If Jesus Christ is Lord, then He is Lord of all. We cannot divide things into secular and sacred.
Deuteronomy 6 tells parents that, in all they do, they should provide a godly education 24/7.
Three key institutions that shape a child are the home, the church and the school. Children are served best when all three institutions point them in the same direction.
Only an education that has the liberty to address the whole child — social, intellectual, emotional, physical AND spiritual — reaches the possibility of excellence.
The best preparation for effective service is to be well grounded in one’s mind before direct engagement of the culture.
From Christian Education Awareness Network
“These questions remain: Can darkness teach light? Should the lost teach the saved? Should we allow our Christian children to learn and practice humanism with a darkened worldview? Will we continue to put our young ones in front of those who have not the Spirit of Christ within? For the Christian, your answers to these questions should help decide not only who should teach your children, but what they learn as well.”
– James Boyes, Can Darkness Teach Light?
A Federal court speaks out on public schools’ rights
Consider this excerpt from the Nov. 2, 2005 opinion of the Ninth Circuit Court of Appeals (and note that it confirms the opinion of another court). The Ninth Circuit case was specifically addressing interviews conducted with children in a California public school in which first, third, and fifth graders were asked explicit sexual questions as well as other disturbing and intrusive questions. The parents who sued lost their case.

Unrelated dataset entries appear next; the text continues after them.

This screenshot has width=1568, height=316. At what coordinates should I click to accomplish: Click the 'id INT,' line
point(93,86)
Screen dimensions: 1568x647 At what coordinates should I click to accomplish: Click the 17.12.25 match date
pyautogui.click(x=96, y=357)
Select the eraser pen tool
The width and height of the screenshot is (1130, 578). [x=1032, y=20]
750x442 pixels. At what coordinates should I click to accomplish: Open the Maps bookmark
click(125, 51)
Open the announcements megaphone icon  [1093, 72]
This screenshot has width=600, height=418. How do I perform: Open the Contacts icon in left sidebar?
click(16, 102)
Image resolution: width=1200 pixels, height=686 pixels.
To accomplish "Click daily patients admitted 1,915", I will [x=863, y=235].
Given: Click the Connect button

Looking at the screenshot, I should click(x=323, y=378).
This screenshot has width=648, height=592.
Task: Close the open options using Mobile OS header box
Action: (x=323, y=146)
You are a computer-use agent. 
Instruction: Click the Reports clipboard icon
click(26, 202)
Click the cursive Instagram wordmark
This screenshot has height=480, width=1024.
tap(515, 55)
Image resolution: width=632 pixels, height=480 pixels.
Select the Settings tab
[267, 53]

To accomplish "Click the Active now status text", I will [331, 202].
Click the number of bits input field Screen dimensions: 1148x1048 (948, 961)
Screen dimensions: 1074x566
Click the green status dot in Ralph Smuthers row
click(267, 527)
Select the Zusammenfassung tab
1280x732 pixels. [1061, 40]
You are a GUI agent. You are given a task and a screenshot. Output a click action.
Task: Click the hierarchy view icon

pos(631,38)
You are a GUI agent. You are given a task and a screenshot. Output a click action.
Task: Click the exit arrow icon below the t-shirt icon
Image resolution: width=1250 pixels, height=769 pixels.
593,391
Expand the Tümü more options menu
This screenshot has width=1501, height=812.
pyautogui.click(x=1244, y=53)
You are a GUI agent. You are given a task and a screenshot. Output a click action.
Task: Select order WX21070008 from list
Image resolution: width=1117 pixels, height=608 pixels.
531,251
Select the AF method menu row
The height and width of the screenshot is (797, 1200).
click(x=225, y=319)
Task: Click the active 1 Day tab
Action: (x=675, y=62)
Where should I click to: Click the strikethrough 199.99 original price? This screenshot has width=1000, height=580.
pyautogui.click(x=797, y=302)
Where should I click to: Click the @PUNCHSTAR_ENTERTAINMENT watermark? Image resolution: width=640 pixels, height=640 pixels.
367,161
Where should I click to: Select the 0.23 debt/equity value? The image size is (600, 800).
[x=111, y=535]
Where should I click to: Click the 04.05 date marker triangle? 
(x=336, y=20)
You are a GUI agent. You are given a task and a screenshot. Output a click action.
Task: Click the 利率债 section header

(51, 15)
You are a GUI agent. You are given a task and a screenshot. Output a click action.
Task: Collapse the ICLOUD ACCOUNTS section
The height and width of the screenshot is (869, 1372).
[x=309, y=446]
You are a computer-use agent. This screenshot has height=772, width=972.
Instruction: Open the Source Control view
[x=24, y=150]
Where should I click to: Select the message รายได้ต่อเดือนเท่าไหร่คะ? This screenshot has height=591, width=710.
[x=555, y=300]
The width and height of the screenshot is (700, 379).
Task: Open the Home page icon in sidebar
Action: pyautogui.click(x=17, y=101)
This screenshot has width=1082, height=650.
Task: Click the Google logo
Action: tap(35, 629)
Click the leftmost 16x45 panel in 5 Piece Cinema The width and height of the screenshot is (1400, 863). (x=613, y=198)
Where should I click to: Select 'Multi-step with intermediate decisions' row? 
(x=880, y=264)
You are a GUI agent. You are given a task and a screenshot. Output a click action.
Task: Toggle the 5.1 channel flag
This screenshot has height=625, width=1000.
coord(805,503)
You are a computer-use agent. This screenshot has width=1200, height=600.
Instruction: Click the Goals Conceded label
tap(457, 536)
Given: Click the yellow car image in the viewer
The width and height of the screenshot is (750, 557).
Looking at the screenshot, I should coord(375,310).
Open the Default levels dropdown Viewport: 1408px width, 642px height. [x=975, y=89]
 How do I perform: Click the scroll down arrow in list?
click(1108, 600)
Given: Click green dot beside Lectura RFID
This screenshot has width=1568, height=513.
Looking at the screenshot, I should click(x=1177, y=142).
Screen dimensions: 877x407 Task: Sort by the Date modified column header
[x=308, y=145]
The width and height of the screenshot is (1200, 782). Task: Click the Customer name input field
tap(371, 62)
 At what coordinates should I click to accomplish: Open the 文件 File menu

Excerpt: [O]nce parents make the choice as to which [public] school their children will attend, …their fundamental right to control the education of their children is, at the least, substantially diminished. The constitution does not vest parents with the authority to interfere with a public school’s decision as to how it will provide information to its students or what information it will provide, in its classrooms or otherwise. See Yoder, 406 U.S. at 205. Perhaps the Sixth Circuit said it best when it explained,
“While parents may have a fundamental right to decide whether to send their child to a public school, they do not have a fundamental right generally to direct how a public school teaches their child. Whether it is the school curriculum, the hours of the school day, school discipline, the timing and content of examinations, the individuals hired to teach at the school, the extracurricular activities offered at the school or, as here, a dress code, these issues of public education are generally ‘committed to the control of state and local authorities.’ ”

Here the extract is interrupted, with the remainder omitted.